- Metrology Center, Guangdong Power Grid Co., Ltd., Qingyuan, China
To realize transparent monitoring and resilience improvement of low-voltage distribution network, both the data acquisition scope and frequency have been greatly expanded. Cloud-edge collaboration leverages the edge server’s real-time response capabilities and the cloud server’s robust data processing power to enhance the performance of high-frequency data acquisition processing. Nonetheless, it continues to confront challenges such as the entanglement of optimization variables, the presence of uncertain information, and a lack of awareness regarding acquisition frequencies. In this paper, we propose a machine learning-based cloud-edge collaborative data processing optimization algorithm to minimize the weighted sum of data processing delay and device energy consumption for distribution network resilience improvement. The joint optimization problem is decoupled into device-edge data offloading subproblem and edge-cloud data splitting subproblem, which are solved by the proposed upper confidence bound (UCB) based frequency-aware device-edge data offloading optimization algorithm and the exponential-weight algorithm for exploration and exploitation (EXP3) based edge-cloud data splitting optimization algorithm, respectively. Simulation results show that the proposed algorithm is superior to existing algorithms in performances of energy consumption and total processing delay.
1 Introduction
With a high proportion of unstable distributed renewable sources, energy storage, and controllable loads connected to the low-voltage distribution network, its transparent monitoring and resilience improvement have become an indispensable requirement Zhou et al. (2022); Yang et al. (2023); Ding et al. (2024); Wang et al. (2018); Chen et al. (2021). A large number of high-frequency acquisition devices need to be deployed in the low-voltage distribution network to collect multi-dimensional operation data such as voltage and current to support continuous monitoring, unmanned control, and fault detection, improving the resilience of distribution network operation Shah et al. (2020); Li et al. (2023); Soltani et al. (2023); Tariq et al. (2020). Compared with conventional devices, both the data acquisition scope and frequency have been greatly expanded. However, due to the limited computation and energy resources of devices, it is difficult to satisfy the stringent and differentiated data processing requirements of electric services Liao et al. (2020); Liu and Cao (2021); Li et al. (2024b), Li et al. (2024c).

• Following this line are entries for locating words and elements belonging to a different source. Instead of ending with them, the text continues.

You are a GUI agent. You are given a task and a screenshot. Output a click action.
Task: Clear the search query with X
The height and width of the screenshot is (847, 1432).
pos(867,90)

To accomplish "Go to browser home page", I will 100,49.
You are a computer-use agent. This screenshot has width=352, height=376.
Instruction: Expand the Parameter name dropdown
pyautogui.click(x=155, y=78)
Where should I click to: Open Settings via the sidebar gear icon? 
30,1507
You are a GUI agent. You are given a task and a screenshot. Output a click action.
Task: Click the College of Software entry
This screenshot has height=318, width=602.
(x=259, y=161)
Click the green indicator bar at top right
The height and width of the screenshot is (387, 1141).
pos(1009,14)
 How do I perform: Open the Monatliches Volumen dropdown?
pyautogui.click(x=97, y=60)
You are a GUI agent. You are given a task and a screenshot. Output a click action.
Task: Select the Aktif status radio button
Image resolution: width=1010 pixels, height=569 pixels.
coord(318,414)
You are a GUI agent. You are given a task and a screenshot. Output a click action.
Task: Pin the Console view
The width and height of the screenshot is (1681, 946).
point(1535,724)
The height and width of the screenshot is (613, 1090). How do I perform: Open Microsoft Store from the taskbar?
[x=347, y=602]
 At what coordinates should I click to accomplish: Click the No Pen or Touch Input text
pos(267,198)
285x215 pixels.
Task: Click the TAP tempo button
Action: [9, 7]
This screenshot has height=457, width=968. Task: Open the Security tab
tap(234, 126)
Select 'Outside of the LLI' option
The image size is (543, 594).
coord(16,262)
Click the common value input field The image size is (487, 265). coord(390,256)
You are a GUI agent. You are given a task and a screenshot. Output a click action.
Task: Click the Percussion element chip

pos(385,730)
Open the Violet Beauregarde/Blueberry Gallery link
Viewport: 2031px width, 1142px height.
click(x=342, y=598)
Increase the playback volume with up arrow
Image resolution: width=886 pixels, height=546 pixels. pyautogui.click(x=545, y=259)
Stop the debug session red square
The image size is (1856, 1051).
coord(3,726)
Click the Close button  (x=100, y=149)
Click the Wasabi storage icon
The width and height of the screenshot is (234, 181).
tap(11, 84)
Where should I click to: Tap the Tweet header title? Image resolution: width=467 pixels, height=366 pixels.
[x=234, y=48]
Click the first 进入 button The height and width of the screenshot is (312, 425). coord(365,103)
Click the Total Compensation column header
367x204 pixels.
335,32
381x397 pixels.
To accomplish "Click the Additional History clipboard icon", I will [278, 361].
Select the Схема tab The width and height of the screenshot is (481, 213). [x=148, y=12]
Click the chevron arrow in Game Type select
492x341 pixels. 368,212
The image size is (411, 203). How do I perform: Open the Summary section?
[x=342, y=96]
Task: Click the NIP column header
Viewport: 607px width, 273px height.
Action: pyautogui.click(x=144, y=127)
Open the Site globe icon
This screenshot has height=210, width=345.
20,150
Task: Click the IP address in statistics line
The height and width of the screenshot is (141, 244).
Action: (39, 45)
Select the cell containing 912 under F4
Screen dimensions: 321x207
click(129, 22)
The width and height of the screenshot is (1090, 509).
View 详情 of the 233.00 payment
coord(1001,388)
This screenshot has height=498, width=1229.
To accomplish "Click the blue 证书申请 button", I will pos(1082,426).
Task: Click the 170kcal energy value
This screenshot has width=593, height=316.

Cloud-edge collaboration is a new convergent distributed computing paradigm, which combines the advantages of edge computing and cloud computing Laili et al. (2023); Jiang et al. (2023); Zhang et al. (2021). High-frequency acquisition devices offload the collected data to either edge server or offload the data to cloud server for remote processing. The real-time response capability of edge server and the large data processing capability of cloud server are integrated to improve data processing performance Gao et al. (2022); Dong et al. (2021); Guo et al. (2020); Naeem et al. (2021). However, the application of cloud-edge collaborative high-frequency acquisition data processing for distribution network resilience improvement still faces several challenges.
First, cloud-edge collaborative data processing involves the joint optimization of transmission power selection, edge server selection, and data splitting Long et al. (2023); Wu et al. (2020); Lin et al. (2024). The coupling relationship among optimization variables causes difficulties in solving the joint optimization problem. Second, traditional optimization methods are based on the global state information (GSI), while it is impractical to obtain complete GSI in real-world applications Zhang et al. (2022); Wang et al. (2022); Zhang et al. (2022). Uncertain GSI leads to large deviations in the optimization of cloud-edge collaborative data processing decisions. Last but not least, the data processing performance is affected by the frequency of data acquisition. The data processing optimization without the consideration of acquisition frequency cannot satisfy differentiated data processing requirements of high-frequency acquisition, which degrades the optimization performance Xiao et al. (2022); Cui et al. (2021).
Currently, some works have explored data processing for the distribution network. In Xia et al. (2022), Xia et al. proposed a data processing algorithm based on the Lyapunov optimization framework and the Markov approximation method, the objective of which is to minimize the long-term energy cost while meeting the real-time data processing constraint. However, the above study does not consider the joint optimization of edge server selection, data splitting, and device data transmission power control. In Mu et al. (2019), Mu et al. proposed a data processing method based on the centralized Kuhn-Munkers algorithm for a binary integer linear programming problem, the objective of which is to guarantee the network stability and improve energy saving. In Li et al. (2024a), Li et al. proposed a data processing method based on the three-dimensional learning-matching-based joint selection algorithm of server and container, the objective of which is to reduce the delay of high-priority service. However, the above studies do not consider how to make device data processing decisions under uncertain GSI. In Zhang et al. (2022), Zhang et al. proposed a data processing method based on convolutional neural networks and mathematical methods to solve the problems of sampling period anomalies, sampling reference time anomalies, data noise, and data missing in low-voltage distribution substation area. However, it does not consider the joint optimization of high-frequency acquisition device energy consumption and data processing delay.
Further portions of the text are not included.